Soal kegiatan yang telah dilaksanakan tersebut, kata dia masih sementara dirampungkan laporan pertanggungjawaban keuangannya untuk kemudian diserahkan ke BPKAD Tana Toraja.

Sebelumya, Kepala BPKAD Tator Margaretha Batara menyebut laporan pertanggungjawaban dana hibah untuk KONI Tator sebesar Rp300 juta dari Pemkab belum masuk. Menurutnya, hal tersebut sudah melanggar.

Kasus ini juga mendapat reaksi dari para praktisi hukum Jhoni Paulus. Ia menilai, kelambanan KONI Tator menyerahkan laporan pertanggungjawaban penggunaan dana hibah bisa berimplikasi hukum. KONI bisa dijerat tindak pidana korupsi.

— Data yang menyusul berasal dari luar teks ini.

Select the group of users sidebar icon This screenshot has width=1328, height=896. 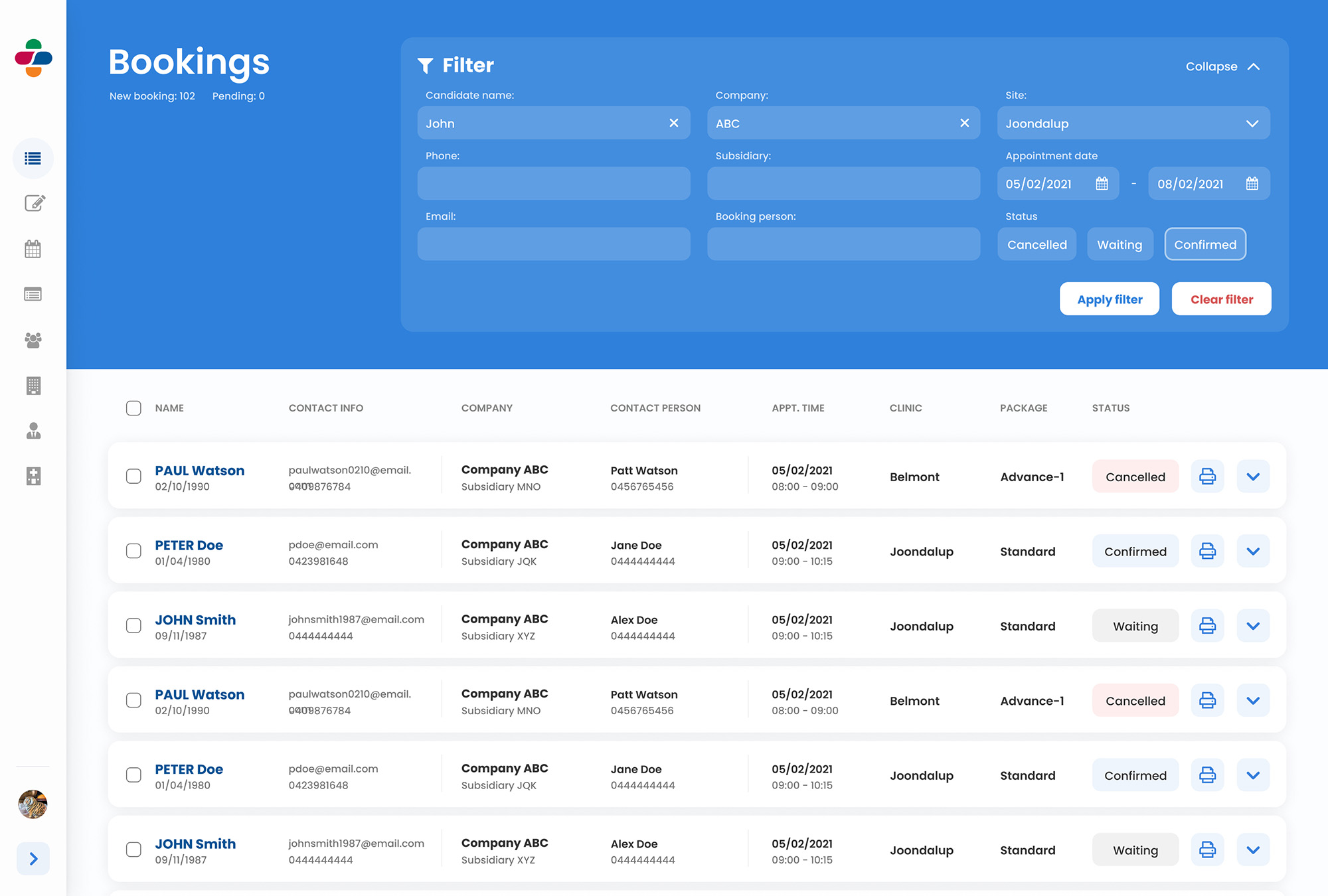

"Iya bisa. Bisa dijerat korupsi. Itukan uang negara. Ketua KONI harus bertanggung jawab dong karena yang digunakan uang negara," ketus Jhoni saat ditemui di Warkop Gandrial, Tator, Sabtu (06/02).

Menurut Jhoni, semua uang negara harus dipertanggungjawabkan. Bentuknya, disampaikan lewat laporan tertulis yang valid sesuai dengan penggunaannya.

Jika terjadi keterlambatan LPj, artinya sudah mengindikasikan adanya pelanggaran. Karena itu kata Jhoni, KONI harusnya diusut oleh penegak hukum. Agar bisa ditelusuri mengenai alasan belum disetorkannya LPj.

Jhoni Paulus menambahkan, kalau penggunaan hibah itu tidak bisa dipertanggungjawabkan maka itu sudah masuk dalam ranah pelanggaran hukum. Kata dia, itu termasuk korupsi.

"Apa lagi kalau ada kegiatan-kegiatan fiktif itu pelanggaran berat. Itu korupsi. Nah kita minta penegakan hukum segera turun tangan, " katanya.